» Data to examine:
──────

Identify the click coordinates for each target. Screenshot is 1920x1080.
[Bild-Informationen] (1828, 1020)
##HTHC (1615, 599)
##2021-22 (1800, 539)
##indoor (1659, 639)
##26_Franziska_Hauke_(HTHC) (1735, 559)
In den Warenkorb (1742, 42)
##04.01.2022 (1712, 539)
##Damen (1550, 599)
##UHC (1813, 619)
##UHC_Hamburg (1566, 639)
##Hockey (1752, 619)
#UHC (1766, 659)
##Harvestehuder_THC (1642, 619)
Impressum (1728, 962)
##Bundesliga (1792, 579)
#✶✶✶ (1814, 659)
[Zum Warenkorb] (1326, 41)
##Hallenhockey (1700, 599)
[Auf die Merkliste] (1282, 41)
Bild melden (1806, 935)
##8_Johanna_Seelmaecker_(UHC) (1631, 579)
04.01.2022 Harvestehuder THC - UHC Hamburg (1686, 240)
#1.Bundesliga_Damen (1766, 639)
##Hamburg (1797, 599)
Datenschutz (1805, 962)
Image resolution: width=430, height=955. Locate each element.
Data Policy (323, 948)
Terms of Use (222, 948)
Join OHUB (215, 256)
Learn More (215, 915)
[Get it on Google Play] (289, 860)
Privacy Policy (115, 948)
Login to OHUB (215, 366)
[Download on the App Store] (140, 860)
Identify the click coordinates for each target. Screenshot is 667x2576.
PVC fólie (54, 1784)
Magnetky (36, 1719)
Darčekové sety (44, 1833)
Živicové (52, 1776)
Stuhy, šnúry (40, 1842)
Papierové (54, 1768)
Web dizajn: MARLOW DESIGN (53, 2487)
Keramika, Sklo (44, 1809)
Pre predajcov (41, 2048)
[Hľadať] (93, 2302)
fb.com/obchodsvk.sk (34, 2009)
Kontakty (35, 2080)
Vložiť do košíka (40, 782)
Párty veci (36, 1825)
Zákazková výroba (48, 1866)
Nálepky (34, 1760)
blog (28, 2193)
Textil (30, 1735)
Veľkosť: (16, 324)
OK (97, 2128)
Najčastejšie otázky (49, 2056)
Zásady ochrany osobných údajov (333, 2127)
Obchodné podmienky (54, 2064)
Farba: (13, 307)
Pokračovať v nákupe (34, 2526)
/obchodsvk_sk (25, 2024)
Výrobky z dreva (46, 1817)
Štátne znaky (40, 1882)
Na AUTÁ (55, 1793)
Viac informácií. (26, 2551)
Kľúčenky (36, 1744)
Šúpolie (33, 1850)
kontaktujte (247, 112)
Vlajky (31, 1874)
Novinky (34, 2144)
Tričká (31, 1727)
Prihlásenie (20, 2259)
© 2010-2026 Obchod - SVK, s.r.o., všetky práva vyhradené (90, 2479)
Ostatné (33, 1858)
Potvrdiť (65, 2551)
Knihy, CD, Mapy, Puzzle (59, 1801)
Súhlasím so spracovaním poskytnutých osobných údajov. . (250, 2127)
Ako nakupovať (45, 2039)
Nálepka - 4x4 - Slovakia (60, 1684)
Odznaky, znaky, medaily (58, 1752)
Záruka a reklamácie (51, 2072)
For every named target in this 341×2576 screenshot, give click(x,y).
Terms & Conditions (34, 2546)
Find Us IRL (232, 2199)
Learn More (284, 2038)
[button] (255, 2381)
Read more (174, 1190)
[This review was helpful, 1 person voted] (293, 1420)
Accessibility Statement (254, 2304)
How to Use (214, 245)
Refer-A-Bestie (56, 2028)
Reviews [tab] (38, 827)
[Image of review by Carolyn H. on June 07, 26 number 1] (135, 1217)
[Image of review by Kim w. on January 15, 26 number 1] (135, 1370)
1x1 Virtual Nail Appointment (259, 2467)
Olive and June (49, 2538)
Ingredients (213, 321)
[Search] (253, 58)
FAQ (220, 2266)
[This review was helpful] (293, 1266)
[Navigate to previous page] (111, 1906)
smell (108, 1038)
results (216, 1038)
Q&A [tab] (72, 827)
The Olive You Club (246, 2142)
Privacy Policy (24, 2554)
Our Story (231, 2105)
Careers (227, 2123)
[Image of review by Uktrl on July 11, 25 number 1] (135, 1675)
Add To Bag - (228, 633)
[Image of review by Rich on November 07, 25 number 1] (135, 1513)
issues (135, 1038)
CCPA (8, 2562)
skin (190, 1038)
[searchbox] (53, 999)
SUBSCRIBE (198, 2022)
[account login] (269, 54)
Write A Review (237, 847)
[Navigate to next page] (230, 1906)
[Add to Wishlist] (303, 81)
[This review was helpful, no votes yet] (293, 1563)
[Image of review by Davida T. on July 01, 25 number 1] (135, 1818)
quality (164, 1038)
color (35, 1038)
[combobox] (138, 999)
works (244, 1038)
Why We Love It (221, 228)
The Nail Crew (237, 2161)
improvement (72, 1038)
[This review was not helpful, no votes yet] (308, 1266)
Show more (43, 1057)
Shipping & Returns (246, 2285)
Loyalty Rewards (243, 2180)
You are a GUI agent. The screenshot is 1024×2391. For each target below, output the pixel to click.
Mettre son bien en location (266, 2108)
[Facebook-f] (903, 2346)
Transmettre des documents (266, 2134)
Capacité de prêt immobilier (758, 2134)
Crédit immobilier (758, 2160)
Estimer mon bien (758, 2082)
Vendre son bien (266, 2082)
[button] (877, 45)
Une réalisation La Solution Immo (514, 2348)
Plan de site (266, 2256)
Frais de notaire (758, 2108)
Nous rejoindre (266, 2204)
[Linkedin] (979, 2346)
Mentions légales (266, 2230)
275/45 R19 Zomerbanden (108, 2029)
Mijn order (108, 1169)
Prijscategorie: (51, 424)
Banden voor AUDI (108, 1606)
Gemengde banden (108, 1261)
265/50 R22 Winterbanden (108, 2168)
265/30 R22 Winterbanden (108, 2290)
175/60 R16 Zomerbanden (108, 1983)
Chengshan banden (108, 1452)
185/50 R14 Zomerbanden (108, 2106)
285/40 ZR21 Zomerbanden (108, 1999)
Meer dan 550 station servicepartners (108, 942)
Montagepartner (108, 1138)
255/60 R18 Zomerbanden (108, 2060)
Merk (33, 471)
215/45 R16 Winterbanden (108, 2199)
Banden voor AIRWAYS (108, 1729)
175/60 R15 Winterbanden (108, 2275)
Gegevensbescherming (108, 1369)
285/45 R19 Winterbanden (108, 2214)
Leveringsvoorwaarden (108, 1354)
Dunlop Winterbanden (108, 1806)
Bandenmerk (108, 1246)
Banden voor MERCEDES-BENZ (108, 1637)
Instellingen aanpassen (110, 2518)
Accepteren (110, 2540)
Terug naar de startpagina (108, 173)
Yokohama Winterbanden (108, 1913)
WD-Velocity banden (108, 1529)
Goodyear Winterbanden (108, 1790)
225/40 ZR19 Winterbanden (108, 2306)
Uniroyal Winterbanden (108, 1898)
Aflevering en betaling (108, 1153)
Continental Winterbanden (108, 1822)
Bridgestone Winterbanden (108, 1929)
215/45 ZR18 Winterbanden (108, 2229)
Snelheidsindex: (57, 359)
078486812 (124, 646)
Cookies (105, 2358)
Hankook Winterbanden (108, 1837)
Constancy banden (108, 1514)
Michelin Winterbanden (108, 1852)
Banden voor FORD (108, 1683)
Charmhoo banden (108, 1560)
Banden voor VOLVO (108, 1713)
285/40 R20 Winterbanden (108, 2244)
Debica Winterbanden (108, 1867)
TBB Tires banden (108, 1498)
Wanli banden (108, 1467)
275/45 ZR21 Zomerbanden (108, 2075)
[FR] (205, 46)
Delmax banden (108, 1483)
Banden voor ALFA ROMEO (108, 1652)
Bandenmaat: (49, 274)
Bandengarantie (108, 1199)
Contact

──────

Both the first line of the records above and the line containing "Datenschutz (1805, 962)" are to be transcribed exactly, together with every line between them, and nothing else.

» Answer area:
Identify the click coordinates for each target. Screenshot is 1920x1080.
[Bild-Informationen] (1828, 1020)
##HTHC (1615, 599)
##2021-22 (1800, 539)
##indoor (1659, 639)
##26_Franziska_Hauke_(HTHC) (1735, 559)
In den Warenkorb (1742, 42)
##04.01.2022 (1712, 539)
##Damen (1550, 599)
##UHC (1813, 619)
##UHC_Hamburg (1566, 639)
##Hockey (1752, 619)
#UHC (1766, 659)
##Harvestehuder_THC (1642, 619)
Impressum (1728, 962)
##Bundesliga (1792, 579)
#✶✶✶ (1814, 659)
[Zum Warenkorb] (1326, 41)
##Hallenhockey (1700, 599)
[Auf die Merkliste] (1282, 41)
Bild melden (1806, 935)
##8_Johanna_Seelmaecker_(UHC) (1631, 579)
04.01.2022 Harvestehuder THC - UHC Hamburg (1686, 240)
#1.Bundesliga_Damen (1766, 639)
##Hamburg (1797, 599)
Datenschutz (1805, 962)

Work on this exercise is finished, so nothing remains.